• [TAREFA 1]
Transcreva o trecho da crítica do filme que vai de "O filme é escrito" até "sua próxima refeição.".
• [TAREFA 2]
Segundo a crítica do filme, qual é o título original em inglês de O Mistério da Ilha?

• [TEXTO DO EXERCÍCIO]
########################################

Crítica do filme O Mistério da Ilha

O Mistério da Ilha | “Queridinha”

O Mistério da Ilha não deveria se chamar O Mistério da Ilha. Em inglês, seu nome original “Sweetheart” poderia se transformar no Brasil em “Queridinha”. Tudo bem, um nome esquisito para um filme de terror, mas a intenção é essa mesma e o nome não poderia ser melhor.

O filme é escrito por Alex Theurer, Alex Hyner e pelo diretor J.D. Dillard, e usa uma clássica “história de monstro” para tentar falar sobre muito mais coisas do que um mistério em uma ilha. Mas tudo bem, o pontapé inicial tem isso em mente, portanto é possível perdoar o equívoco do título e curtir o clima.

A história começa com Jenn (Kiersey Clemons), acordando de um naufrágio em uma minúscula ilha deserta no meio do mais absoluto nada. Jenn encontra seu amigo morto, mas logo mais, à noite, descobre que não está sozinha na ilha. O que surge do mar é um monstro meio humanoide que, não só rouba o corpo do amigo de Jenn, como ainda parece ter a intenção de fazer dela sua próxima refeição.

O que vem inicialmente na sequência é uma espécie de “survivor horror” onde Jenn precisa, simplesmente, sobreviver. Noite após noite fugindo, se escondendo e ainda criando uma dinâmica onde ela reforça a ideia de não permanecer apenas esperando para se tornar a próxima vítima desse monstro.

Dillard não esconde a sua intenção de fazer um filme de terror simples sobre um monstro e sua vítima. O visual funciona perfeitamente bem, os sustos surgem no tempo correto e, principalmente, não perde nunca a intenção de explorar esse monstro e seu visual. Algo meio aquático, grande e ágil o suficiente para ser um perigo real e funcional.

É lógico que toda essa tensão já poderia funcionar em uma ideia ao estilo Predador, mas O Mistério da Ilha tem mais do que isso em uma camada logo perto da superfície. É onde entra a “Queridinha”. E com isso, surgem alguns spoilers.

Jenn fica sozinha com seu predador por alguns dias, até que surge na praia seu namorado Lucas (Emory Cohen) e a amiga, Mia (Hanna Mangan Lawrence), ambos sobreviventes graças um bote salva-vidas. A chegada dos dois expõe um outro monstro para Lenn, um que não vem do mar, mas quase sempre do mundo onde vivemos.

########################################

• [INFORMAÇÕES]
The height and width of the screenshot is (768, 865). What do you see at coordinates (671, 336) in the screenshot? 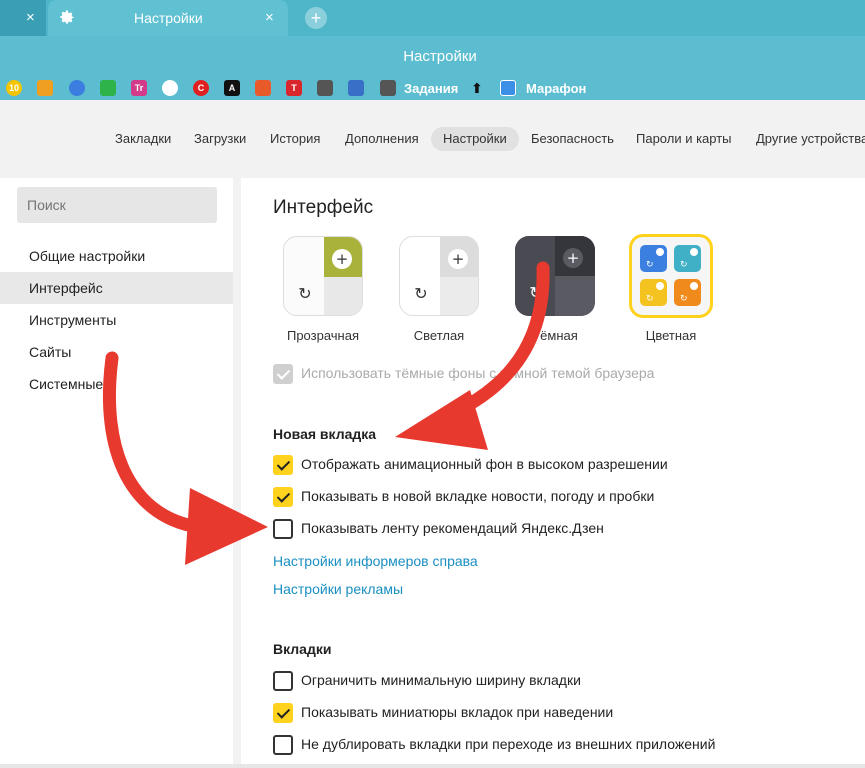
I see `theme-label: Цветная` at bounding box center [671, 336].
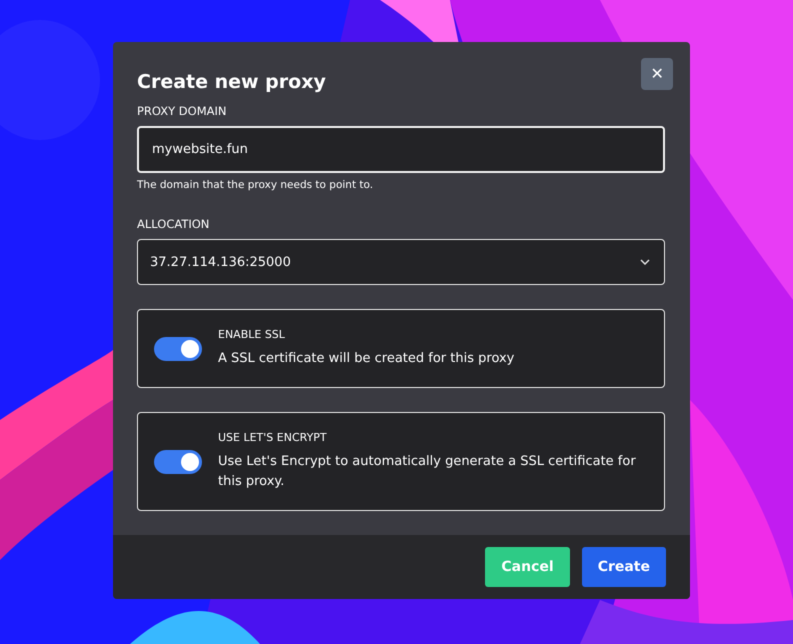 This screenshot has height=644, width=793. What do you see at coordinates (401, 150) in the screenshot?
I see `domain-input-field: mywebsite.fun` at bounding box center [401, 150].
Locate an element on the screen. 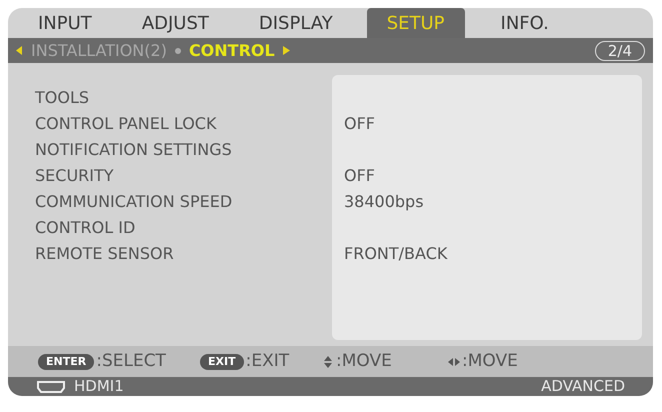 The width and height of the screenshot is (662, 412). menu-item: CONTROL ID is located at coordinates (86, 228).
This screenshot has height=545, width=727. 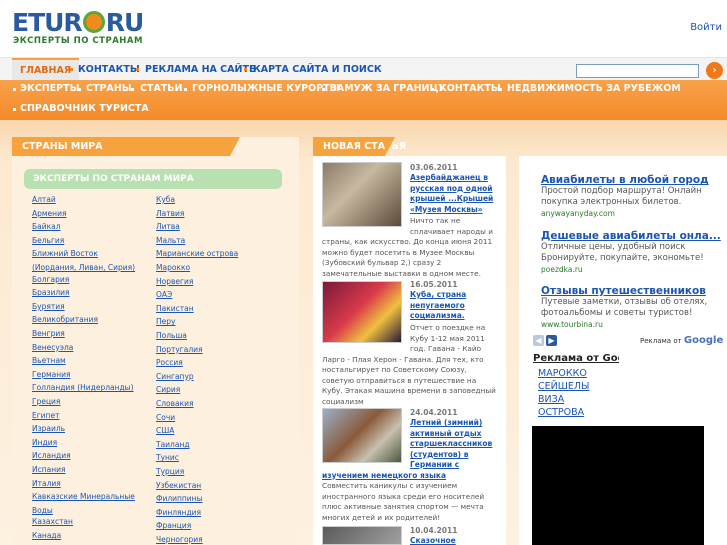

########################################

• [RESPOSTA 1]
O filme é escrito por Alex Theurer, Alex Hyner e pelo diretor J.D. Dillard, e usa uma clássica “história de monstro” para tentar falar sobre muito mais coisas do que um mistério em uma ilha. Mas tudo bem, o pontapé inicial tem isso em mente, portanto é possível perdoar o equívoco do título e curtir o clima.

A história começa com Jenn (Kiersey Clemons), acordando de um naufrágio em uma minúscula ilha deserta no meio do mais absoluto nada. Jenn encontra seu amigo morto, mas logo mais, à noite, descobre que não está sozinha na ilha. O que surge do mar é um monstro meio humanoide que, não só rouba o corpo do amigo de Jenn, como ainda parece ter a intenção de fazer dela sua próxima refeição.

• [RESPOSTA 2]
"Sweetheart".